TRY IT
What is needed is an exact copy of every line in the listing.

SUPPLIED DATA
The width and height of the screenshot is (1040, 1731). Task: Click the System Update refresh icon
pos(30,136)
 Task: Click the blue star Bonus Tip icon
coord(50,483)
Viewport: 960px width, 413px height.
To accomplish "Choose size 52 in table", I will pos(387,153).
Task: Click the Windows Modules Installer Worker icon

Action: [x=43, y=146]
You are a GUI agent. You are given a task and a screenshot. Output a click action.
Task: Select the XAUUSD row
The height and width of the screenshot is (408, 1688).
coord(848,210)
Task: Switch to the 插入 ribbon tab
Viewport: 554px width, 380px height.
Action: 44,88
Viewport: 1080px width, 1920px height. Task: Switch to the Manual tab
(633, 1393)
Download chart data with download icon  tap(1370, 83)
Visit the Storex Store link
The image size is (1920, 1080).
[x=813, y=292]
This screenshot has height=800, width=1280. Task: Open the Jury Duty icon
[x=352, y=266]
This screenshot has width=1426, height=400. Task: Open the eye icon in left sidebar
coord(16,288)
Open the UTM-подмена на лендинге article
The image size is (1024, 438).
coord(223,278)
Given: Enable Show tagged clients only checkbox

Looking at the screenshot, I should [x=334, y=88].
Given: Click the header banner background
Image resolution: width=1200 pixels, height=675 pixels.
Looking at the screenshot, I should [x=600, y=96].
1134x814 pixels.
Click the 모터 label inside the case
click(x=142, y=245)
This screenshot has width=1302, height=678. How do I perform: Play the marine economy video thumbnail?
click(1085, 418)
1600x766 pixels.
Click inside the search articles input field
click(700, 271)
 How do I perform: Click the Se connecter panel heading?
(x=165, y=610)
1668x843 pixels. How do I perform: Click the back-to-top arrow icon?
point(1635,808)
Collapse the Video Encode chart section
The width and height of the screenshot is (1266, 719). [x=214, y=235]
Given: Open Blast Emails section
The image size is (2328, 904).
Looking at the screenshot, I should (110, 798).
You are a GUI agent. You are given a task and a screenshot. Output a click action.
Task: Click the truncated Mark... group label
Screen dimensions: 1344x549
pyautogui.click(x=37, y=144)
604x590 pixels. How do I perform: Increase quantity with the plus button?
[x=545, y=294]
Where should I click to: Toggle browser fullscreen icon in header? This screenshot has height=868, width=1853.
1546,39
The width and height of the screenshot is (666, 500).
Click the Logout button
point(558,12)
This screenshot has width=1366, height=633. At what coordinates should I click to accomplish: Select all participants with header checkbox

RESULT
The width and height of the screenshot is (1040, 1731). Task: Click the System Update refresh icon
pos(30,136)
 Task: Click the blue star Bonus Tip icon
coord(50,483)
Viewport: 960px width, 413px height.
To accomplish "Choose size 52 in table", I will pos(387,153).
Task: Click the Windows Modules Installer Worker icon

Action: [x=43, y=146]
You are a GUI agent. You are given a task and a screenshot. Output a click action.
Task: Select the XAUUSD row
The height and width of the screenshot is (408, 1688).
coord(848,210)
Task: Switch to the 插入 ribbon tab
Viewport: 554px width, 380px height.
Action: 44,88
Viewport: 1080px width, 1920px height. Task: Switch to the Manual tab
(633, 1393)
Download chart data with download icon  tap(1370, 83)
Visit the Storex Store link
The image size is (1920, 1080).
[x=813, y=292]
This screenshot has height=800, width=1280. Task: Open the Jury Duty icon
[x=352, y=266]
This screenshot has width=1426, height=400. Task: Open the eye icon in left sidebar
coord(16,288)
Open the UTM-подмена на лендинге article
The image size is (1024, 438).
coord(223,278)
Given: Enable Show tagged clients only checkbox

Looking at the screenshot, I should [x=334, y=88].
Given: Click the header banner background
Image resolution: width=1200 pixels, height=675 pixels.
Looking at the screenshot, I should [x=600, y=96].
1134x814 pixels.
Click the 모터 label inside the case
click(x=142, y=245)
This screenshot has width=1302, height=678. How do I perform: Play the marine economy video thumbnail?
click(1085, 418)
1600x766 pixels.
Click inside the search articles input field
click(700, 271)
 How do I perform: Click the Se connecter panel heading?
(x=165, y=610)
1668x843 pixels. How do I perform: Click the back-to-top arrow icon?
point(1635,808)
Collapse the Video Encode chart section
The width and height of the screenshot is (1266, 719). [x=214, y=235]
Given: Open Blast Emails section
The image size is (2328, 904).
Looking at the screenshot, I should (110, 798).
You are a GUI agent. You are given a task and a screenshot. Output a click action.
Task: Click the truncated Mark... group label
Screen dimensions: 1344x549
pyautogui.click(x=37, y=144)
604x590 pixels. How do I perform: Increase quantity with the plus button?
[x=545, y=294]
Where should I click to: Toggle browser fullscreen icon in header? This screenshot has height=868, width=1853.
1546,39
The width and height of the screenshot is (666, 500).
Click the Logout button
point(558,12)
This screenshot has width=1366, height=633. At what coordinates should I click to accomplish: Select all participants with header checkbox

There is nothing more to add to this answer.